The Prepare action and having Regulars instead of useless Militias has resolved two issues I had with other Thunderstone sets: the slow ending and the first few rounds where you didn’t really decide what to do but just let the cards do their thing. As I mentioned above, the slow endings can still be a problem if your deck is too bloated – especially the first few games with all new people can be a pain in the end, but a bit of experience alleviates that. It’s unfortunate that you may have to sit through two or three bad endings before you realize what you were doing wrong, but it does get better. If all you want is a quick dungeon crawl, Thunderstone: Starter Set delivers at that point. But if you’re looking for some depths in your deck building, then this set may be a bit too starter: the most complex card effects are things like +attack for having monsters in your hand, the most difficult thing to consider is whether you can satisfy a monster’s special effect – they may make you discard cards or other such nasty things – and still have enough left to kill it.

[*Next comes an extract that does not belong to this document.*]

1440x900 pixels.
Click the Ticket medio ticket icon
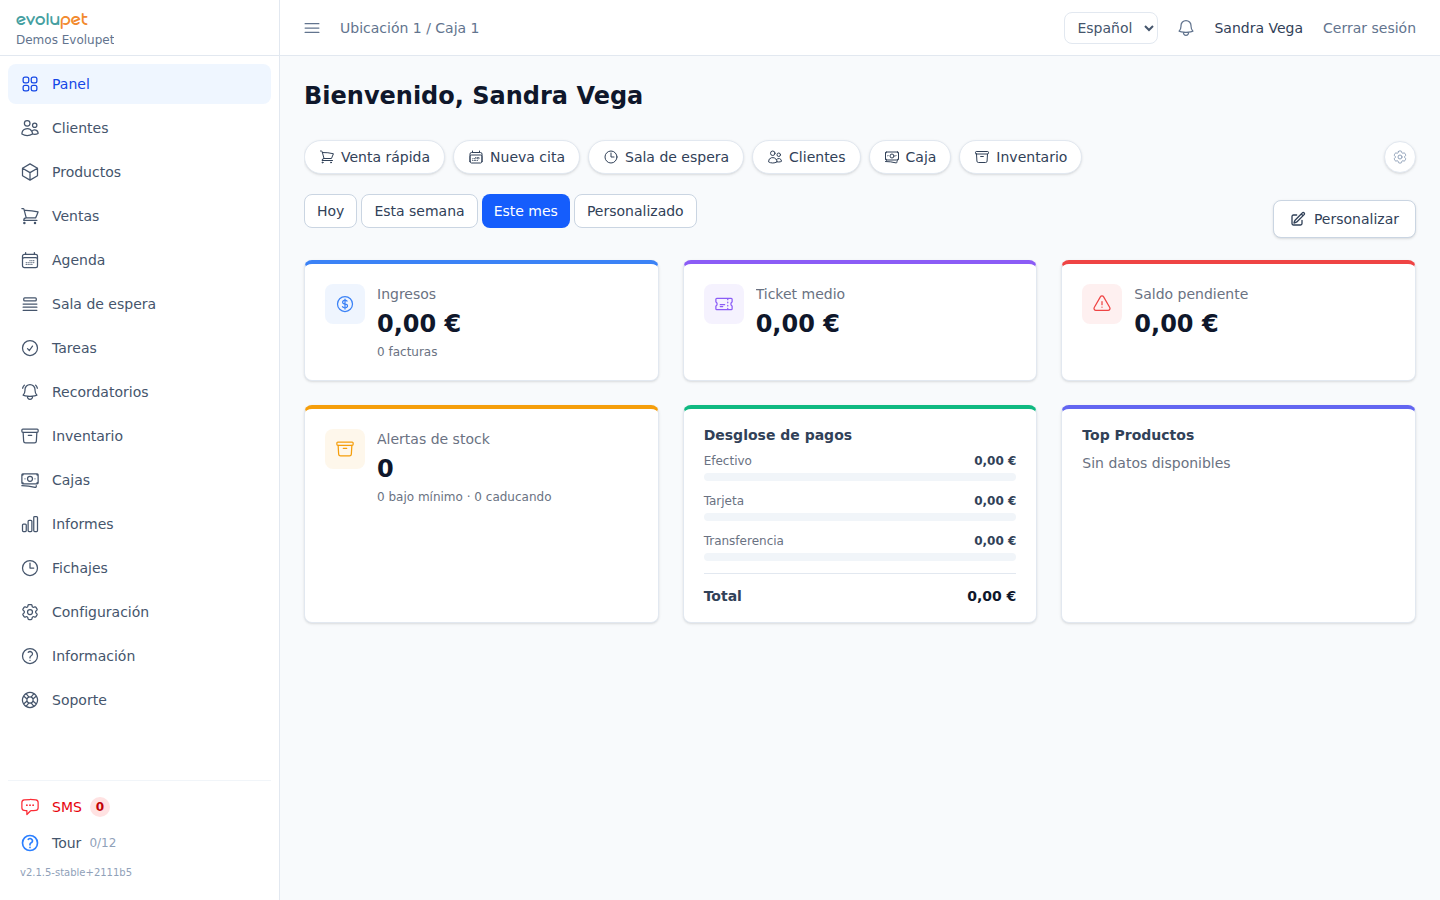point(724,304)
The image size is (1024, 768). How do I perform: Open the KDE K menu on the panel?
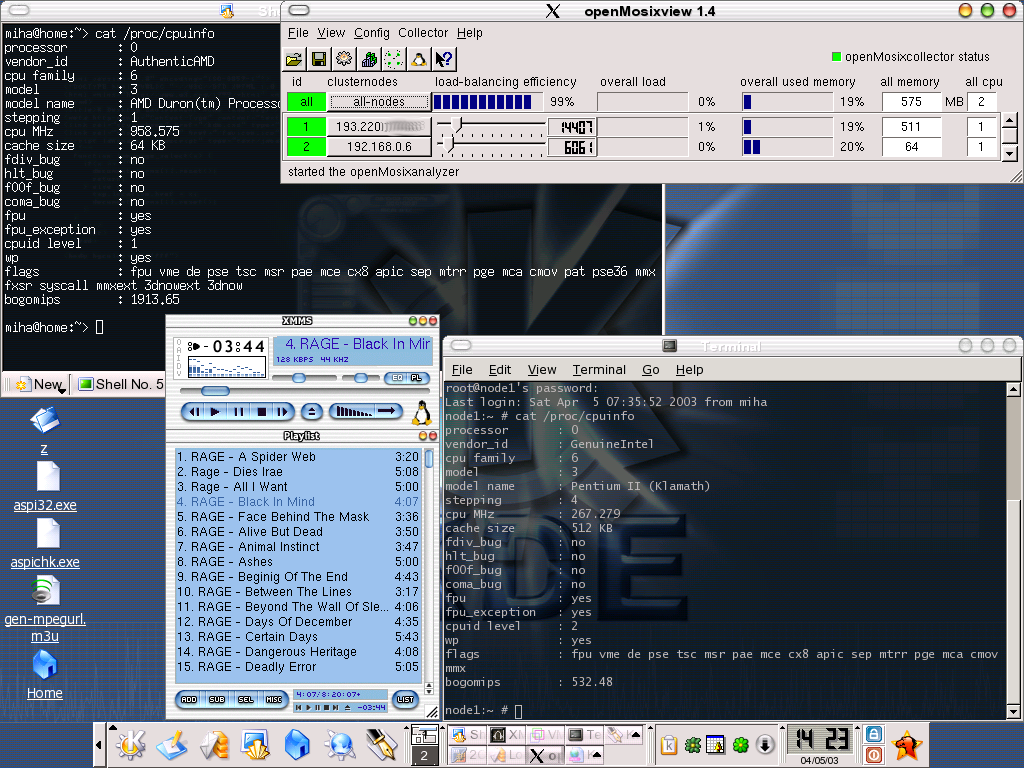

Worse yet, none of the included cards have any sort of player interaction. That was never one of Thunderstone‘s strongest sides, but other sets had cards that forced opponents to discard when you played them, for instance. Annoying because there was no defense, but not having any sort if interaction is unsatisfying. Thunderstone is not my favorite deck-building game, and while Thunderstone: Starter Set does address the main points that bothered me before, it doesn’t deliver the best experience Thunderstone would have to offer with those changes. Don’t get me wrong, it’s a fun way to kill an hour and a good place to start with Thunderstone, but for longevity and a deeper game, you will have to expand soon.